Now, I would just say that--and I think that's the key here.  I mean I want democracy in the Muslim world for a variety of reasons, but one of the things that's important for it to come is that in fact it will be a secularizing process.  It will inevitably be a secularizing process, that the public square in Islam, if in fact democracy moves forward, will become, in a western sense, more naked.

I think in the Islamic world that's probably for the better even though it would say immediately the greatest tragedies in modern history in the Islamic world have certainly been perpetrated by individuals who lost contact with God.  If you compare, for example, what went on in Nasser's Egypt or in Syria or in Iraq, I mean it pales in comparison, for example, to the darkest days of the Islamic revolution, which by western revolutionary standards, even though I would say it's pretty dark, isn't really all that bloody.  Relatively few people lost their lives.  One of the reasons I actually think that's true is the Islamic tradition, the Iranian Islamic traditions held, and though they did shoot women, they didn't shoot that many women.

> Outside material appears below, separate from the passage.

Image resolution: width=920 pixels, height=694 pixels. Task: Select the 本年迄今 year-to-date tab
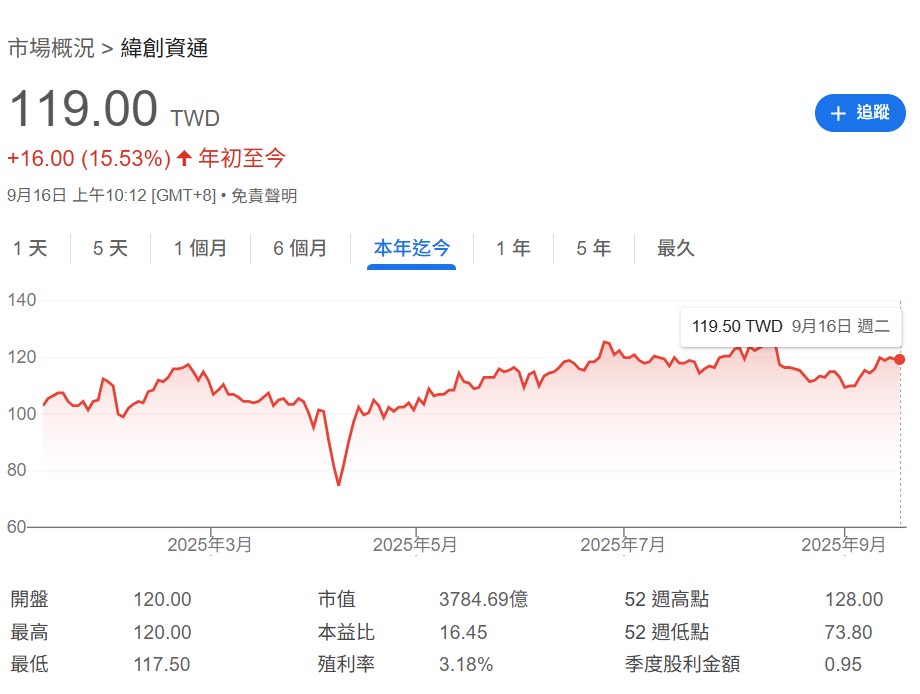click(x=411, y=248)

So there is in fact a force out there, and I think that force is moving forward, and I think the President of the United States, who I think it's fair to say probably doesn't know all that much about the Islamic world, does in fact understand, as Michael does in his book, that there is a basic desire out there, maybe not for what we would understand as individual liberty, but there is a basic idea out there not to be pummeled, and that people want to avoid really the darkness that they have seen in the 20th century, which is causing them to actually reinterpret how they see the holy law, and it's in that reinterpretation of the holy law, of making the disputation, the lines of argument on ethics, that's where the future is, and that's where we will see I think the democratic ethic triumph in the Islamic world out there.

MR. DEMUTH:  Reuel, thank you very much.

Jeane Kirkpatrick?

AMBASSADOR KIRKPATRICK:  Very interesting, very, very interesting.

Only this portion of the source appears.